In LA, obsessed with youth as we are, it is tempting to always focus on the up and coming artists. Who and what is trending? But this month, a couple of the established masters have shows that demonstrate the ways in which artists can continue to push themselves and hone their ways of seeing and thinking.
What, for example, can be done with neon? Just two gases argon and neon, pumped into glass tubes. Most people think of signs. Since 1968, Keith Sonnier has used neon as a way of drawing with light in space. His most recent large scale works, Portals, are at Maccarone through April 9.
Keith Sonnier, "Circle Portal B," 2015
Neon, wire and transformer
Courtesy the artist and Maccarone
Sonnier, 75, is a pioneer in this field, emerging in the fertile post-minimalist era of the late 60's and early 70's when artists dedicated themselves to industrial materials and the role of spontaneity. A native of Louisiana, Sonnier began his MFA studies at Rutgers at a time when experimentation was encouraged and studio space in nearby New York City was cheap. As one of the artists in the game-changing 1969 exhibition When Attitudes Become Form, his work was part of the changing approach to sculpture along with peers Lawrence Weiner, Barry Le Va and Jackie Winsor, to whom he was married for some time.

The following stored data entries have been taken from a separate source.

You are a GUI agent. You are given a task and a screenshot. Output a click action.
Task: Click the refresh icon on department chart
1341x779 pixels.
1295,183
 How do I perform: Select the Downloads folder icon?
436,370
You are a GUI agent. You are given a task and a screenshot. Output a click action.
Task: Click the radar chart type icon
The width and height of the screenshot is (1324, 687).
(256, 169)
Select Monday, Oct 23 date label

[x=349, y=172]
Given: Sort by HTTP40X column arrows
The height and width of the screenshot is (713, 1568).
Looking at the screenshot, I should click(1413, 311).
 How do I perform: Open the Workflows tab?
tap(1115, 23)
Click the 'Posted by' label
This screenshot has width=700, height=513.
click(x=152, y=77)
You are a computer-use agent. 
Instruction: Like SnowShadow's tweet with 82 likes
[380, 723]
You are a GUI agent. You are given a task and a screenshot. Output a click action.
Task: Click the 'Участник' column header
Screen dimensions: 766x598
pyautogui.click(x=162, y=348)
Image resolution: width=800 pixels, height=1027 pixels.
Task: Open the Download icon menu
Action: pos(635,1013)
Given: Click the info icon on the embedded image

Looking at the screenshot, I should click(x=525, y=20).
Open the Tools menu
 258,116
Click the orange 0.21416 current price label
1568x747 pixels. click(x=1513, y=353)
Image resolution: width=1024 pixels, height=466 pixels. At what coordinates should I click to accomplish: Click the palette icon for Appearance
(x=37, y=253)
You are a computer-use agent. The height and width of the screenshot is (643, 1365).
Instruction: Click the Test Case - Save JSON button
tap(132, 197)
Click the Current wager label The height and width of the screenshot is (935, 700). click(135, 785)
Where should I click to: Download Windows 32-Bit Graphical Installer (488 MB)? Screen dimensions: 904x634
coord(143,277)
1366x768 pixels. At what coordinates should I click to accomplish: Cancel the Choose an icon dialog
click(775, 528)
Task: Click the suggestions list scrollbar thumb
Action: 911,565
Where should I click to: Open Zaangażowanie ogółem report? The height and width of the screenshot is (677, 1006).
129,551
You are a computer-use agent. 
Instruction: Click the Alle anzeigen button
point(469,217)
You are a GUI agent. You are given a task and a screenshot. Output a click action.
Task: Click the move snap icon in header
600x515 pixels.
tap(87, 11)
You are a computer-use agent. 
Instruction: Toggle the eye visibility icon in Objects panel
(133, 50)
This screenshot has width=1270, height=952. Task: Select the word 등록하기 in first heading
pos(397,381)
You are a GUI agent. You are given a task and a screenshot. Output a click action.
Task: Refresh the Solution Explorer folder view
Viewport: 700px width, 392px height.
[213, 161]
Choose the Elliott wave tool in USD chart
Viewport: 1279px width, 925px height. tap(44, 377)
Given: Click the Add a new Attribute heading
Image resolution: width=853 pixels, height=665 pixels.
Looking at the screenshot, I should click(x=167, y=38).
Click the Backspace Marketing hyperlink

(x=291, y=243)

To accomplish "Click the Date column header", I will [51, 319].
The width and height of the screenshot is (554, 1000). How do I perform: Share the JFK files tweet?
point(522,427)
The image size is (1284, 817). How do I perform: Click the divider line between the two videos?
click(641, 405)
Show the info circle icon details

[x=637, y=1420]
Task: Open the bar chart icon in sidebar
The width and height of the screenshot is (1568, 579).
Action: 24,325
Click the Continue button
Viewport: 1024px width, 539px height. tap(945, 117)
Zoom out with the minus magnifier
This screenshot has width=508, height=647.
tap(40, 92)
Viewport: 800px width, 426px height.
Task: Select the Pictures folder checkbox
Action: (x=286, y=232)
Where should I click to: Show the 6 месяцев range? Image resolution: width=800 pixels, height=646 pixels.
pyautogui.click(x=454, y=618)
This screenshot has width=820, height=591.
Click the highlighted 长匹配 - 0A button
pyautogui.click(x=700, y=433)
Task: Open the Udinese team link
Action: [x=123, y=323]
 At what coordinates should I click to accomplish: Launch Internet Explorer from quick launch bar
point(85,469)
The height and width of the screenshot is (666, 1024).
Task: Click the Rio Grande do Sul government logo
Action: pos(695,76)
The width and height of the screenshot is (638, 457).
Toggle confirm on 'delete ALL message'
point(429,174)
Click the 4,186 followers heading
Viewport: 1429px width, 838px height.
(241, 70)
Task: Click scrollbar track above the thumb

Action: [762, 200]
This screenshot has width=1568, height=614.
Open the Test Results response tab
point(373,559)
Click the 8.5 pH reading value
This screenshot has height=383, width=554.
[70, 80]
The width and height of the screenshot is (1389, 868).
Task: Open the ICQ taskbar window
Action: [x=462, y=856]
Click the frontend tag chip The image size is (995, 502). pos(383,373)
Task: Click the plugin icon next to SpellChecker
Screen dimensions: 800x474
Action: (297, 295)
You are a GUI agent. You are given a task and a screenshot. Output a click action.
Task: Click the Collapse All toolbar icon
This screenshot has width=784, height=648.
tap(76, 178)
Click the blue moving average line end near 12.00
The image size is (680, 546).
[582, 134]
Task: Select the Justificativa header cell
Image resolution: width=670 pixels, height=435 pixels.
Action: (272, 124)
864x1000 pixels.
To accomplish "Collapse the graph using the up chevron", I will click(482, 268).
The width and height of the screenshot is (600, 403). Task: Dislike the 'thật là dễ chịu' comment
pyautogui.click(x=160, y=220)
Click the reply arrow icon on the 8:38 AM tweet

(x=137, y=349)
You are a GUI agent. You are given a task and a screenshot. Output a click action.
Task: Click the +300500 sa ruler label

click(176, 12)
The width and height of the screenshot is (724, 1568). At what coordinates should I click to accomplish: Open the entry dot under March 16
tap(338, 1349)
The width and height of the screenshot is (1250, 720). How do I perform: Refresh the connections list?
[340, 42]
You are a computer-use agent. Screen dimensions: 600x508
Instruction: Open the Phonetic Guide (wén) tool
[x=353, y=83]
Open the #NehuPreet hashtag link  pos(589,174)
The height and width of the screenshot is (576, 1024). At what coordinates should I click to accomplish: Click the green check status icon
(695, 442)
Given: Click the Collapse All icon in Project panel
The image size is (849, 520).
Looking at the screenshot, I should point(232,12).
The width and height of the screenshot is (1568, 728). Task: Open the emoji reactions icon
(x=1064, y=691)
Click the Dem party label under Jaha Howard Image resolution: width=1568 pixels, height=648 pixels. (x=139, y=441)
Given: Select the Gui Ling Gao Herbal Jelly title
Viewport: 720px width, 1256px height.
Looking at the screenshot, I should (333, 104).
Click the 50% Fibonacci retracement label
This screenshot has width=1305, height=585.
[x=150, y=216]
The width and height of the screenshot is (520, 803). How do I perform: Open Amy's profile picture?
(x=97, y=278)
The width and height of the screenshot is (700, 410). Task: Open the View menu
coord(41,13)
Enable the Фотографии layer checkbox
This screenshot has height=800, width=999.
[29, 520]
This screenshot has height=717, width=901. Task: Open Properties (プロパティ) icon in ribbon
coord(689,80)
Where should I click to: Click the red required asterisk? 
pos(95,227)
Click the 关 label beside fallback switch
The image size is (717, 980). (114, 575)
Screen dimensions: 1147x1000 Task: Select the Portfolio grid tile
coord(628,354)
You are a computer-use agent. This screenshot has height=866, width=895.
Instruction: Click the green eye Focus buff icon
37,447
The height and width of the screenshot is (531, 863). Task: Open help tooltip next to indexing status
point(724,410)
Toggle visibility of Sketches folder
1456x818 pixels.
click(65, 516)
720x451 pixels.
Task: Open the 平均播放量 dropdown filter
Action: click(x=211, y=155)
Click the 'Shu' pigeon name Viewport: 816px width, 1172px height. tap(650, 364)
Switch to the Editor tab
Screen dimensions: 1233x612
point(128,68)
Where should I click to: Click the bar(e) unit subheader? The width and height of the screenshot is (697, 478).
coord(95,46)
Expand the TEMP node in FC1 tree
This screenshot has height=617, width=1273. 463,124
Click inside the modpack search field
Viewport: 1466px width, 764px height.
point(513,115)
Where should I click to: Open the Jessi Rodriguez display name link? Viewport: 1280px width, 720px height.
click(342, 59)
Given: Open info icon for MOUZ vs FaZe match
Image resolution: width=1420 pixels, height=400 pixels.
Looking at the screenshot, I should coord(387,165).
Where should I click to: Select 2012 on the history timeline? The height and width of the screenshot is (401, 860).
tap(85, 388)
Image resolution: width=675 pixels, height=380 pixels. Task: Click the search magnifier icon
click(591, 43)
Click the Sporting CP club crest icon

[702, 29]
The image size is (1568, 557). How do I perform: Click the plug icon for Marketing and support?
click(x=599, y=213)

Keith Sonnier, "Palermo Portal," 2015
Neon, wire and transformer
Courtesy the artist and Maccarone
His work on prints with Gemini G.E.L. has brought him to LA periodically and in 2004 he did a major architectural commission, Motordom for architect Thom Mayne in the courtyard of the Cal Trans building downtown. Such architectural commissions have been a major component of his art since the 1980's, a background that has come to inform his wall works including those on view in the gallery. Wall Extension (2015) does just as the title describes, a multi-colored rectangular presence standing perpendicular to the wall. Monticello was the specific inspiration for Sonnier's approach to these pieces that intersect rather than parallel the wall.
Keith Sonnier, "Gothic Portal," 2015
Neon, wire and transformer
Courtesy the artist and Maccarone
Gothic Portal (2105) features pointed arches in yellow and blue while Roman Portal (2015) is a rounded arc. Though based on architectural forms, Sonnier freely plays with lines of neon in citrus-y, exotic colors and occasional erotic protuberances. There is sophistication in Sonnier's loopy, lopsided compositions. We might call it reductive baroque, insinuating entry to places of worship or comfort as well as entry to other realms, be they lustily physical or metaphysical. The large circular pieces look like faces which, of course, have portals of their own. The apparent simplicity of his art belies the implicit knowingness of a mature artist.
Brice Marden, "Uphill with Center," 2012-2015
Oil on linen, five panels
Brice Marden/Artists Rights Society, New York/Courtesy Matthew Marks Gallery
In a similar vein, Brice Marden's new paintings are lessons in looking and feeling at Matthew Marks Gallery through April 16. Considered a master of unbroken fields of color, Marden, now 77, gained early attention for incorporating encaustic into the paint, given it a velvety, sensuous surface. As with Sonnier, Marden emerged as a painter during the earliest years of minimalism, graduating with an MFA from Yale in 1963. After years of success with the subtle monochrome paintings, Marden began compositions of serpentine lines inspired by ancient Chinese calligraphy and carving.
Brice Marden, “Nevis Stele 3,” 2007-2015
Oil on linen
Brice Marden/Artists Rights Society, New York/Courtesy Matthew Marks Gallery
In this show, Marden has brought these two opposing factors together in a 16-foot-long horizontal painting made of five panels, Uphill with Center (2012-2015). Monochrome earth tones drip into rivulets of color over raw canvas on the two panels placed either side of a central composition of curling lines. Control and freedom, nature and culture, western and eastern aesthetics are balanced. Other monochromatic paintings in the show, such as Over Autumn (2015) manifest the luscious surfaces of his earliest work but with a chameleon palette of brown or ochre or green. The painting changes color with the changing light or the viewer's position. Some of his pictures use terre verte, a compound used in Renaissance painting technique. Looking at but also looking through his surfaces of mutable color is like walking under a canopy of fall leaves. His first solo show in LA. in over 30 years, these are works that reward an in-person experience but you can get some idea in this video.
Cy Twombly, "Spoleto Festival," 1980
Mixed media collage
Courtesy c. nichols project
Completing this tour of established artists, for a few more days there is a small show of just five works on paper made between 1957 and 1984 by the great Cy Twombly. They can be seen at c. nichols project through March 19.